New Social Security Rules to go into Effect from May 1st

The Bipartisan Budget Act of 2015[1] made significant changes to the Social Security program. The goal was to reduce the Social Security deficits and to affect certain valuable claiming options for retirees.[2]
 

Under the current Social Security Act, a married individual, when 62 is entitled to both benefits – spousal as well as the worker’s. Initially, such an individual who filed a claim between 62 and his full retirement age was deemed to have filed for larger of the two benefits, also referred to as the “deemed filing” rule. An individual waiting to file until full retirement age had the option to elect the spousal benefit and then switch to the worker’s benefit by the age of 70. This allowed one to receive the spousal benefit while deferring the worker’s benefit, which could continue to grow with deferral credits.
 

However, recently Congress has wiped out this deemed filing rule, for it had several “loopholes”, as well as to stop married couples and families from collecting more in Social Security than was intended.
 

The new law eliminates the opportunity to switch benefits by extending the concept of “deemed filing,” to the age of 70. As a result, anyone filing for benefits will receive the larger of either of the benefits. This new rule is to come into effect from May 1, 2016 (180 days after the Act becomes law). According to the reform, no one will be able to voluntarily “file and suspend” benefits for the purposes of either: (a) triggering a spousal benefit for a spouse; or (b) protecting the right to file for retroactive benefits.
 

The 180 days grace period will give an opportunity to seniors aged or about to get to 66 years of age before May 1st, to voluntarily “file-and-suspend” in order to be grandfathered into the current rules.
 

The core benefits of Social Security and the factors used for calculating the worker, spousal, and survivor benefits will remain the same. Also, the persons who already receive Social Security payments would not be affected by the new legislation and the changes would be applicable to spousal benefits and to switching from spousal benefits to worker benefits before the age of 70.
 

Married individuals are still eligible to claim payments worth up to 50 percent of the higher earning spouse’s benefit, if that amount is higher than payments based on the lower earning spouse’s work record.
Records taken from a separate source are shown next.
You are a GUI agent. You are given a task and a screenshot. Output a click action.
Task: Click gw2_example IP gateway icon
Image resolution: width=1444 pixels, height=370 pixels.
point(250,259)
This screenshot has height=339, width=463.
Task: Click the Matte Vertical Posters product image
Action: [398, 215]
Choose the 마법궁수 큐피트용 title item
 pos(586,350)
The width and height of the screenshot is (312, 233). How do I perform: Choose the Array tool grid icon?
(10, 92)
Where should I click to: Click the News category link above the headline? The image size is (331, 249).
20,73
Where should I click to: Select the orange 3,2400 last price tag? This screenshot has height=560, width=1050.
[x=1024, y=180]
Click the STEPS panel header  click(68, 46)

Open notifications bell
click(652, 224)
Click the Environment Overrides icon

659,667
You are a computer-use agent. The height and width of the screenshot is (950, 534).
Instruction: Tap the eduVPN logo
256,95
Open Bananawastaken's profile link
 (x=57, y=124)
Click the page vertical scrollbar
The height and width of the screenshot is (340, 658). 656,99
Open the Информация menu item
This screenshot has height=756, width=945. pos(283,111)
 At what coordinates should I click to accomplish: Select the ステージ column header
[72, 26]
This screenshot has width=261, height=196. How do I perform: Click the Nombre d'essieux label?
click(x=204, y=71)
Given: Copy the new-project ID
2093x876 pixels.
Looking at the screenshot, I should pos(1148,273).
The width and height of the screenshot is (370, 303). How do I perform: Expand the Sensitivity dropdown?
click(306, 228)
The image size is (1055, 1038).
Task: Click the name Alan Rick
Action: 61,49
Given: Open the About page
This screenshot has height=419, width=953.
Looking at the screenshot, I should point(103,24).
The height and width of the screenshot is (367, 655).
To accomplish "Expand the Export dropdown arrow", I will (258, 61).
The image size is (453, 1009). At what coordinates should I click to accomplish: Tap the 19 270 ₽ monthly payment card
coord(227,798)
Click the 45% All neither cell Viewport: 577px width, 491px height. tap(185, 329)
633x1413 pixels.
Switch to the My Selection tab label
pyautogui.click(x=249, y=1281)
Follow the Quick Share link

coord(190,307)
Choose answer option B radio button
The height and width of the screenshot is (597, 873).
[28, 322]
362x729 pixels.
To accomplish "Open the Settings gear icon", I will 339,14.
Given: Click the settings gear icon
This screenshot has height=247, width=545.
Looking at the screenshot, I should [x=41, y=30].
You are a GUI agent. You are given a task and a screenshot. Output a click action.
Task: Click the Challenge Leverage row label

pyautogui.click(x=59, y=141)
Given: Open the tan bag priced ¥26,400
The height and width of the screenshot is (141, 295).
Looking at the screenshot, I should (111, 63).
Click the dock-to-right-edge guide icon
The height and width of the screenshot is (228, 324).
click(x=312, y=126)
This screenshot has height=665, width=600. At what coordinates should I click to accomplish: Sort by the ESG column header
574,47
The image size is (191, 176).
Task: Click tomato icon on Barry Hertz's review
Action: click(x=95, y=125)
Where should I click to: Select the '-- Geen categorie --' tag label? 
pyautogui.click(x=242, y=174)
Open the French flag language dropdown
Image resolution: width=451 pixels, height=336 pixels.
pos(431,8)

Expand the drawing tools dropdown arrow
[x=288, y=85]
Widows and widowers inherit their spouse’s benefit payment when it is higher than their existing benefit. All workers also have the option to increase their monthly Social Security payments by delaying claiming them till the age of 70.
 

The reform is regarded as a threat to financial security of as many as 21.3 million Americans. The bill was passed by the House of Representatives and Senate with overwhelming majorities and without public notice or debate as the changes were struck in the middle of an "emergency bill".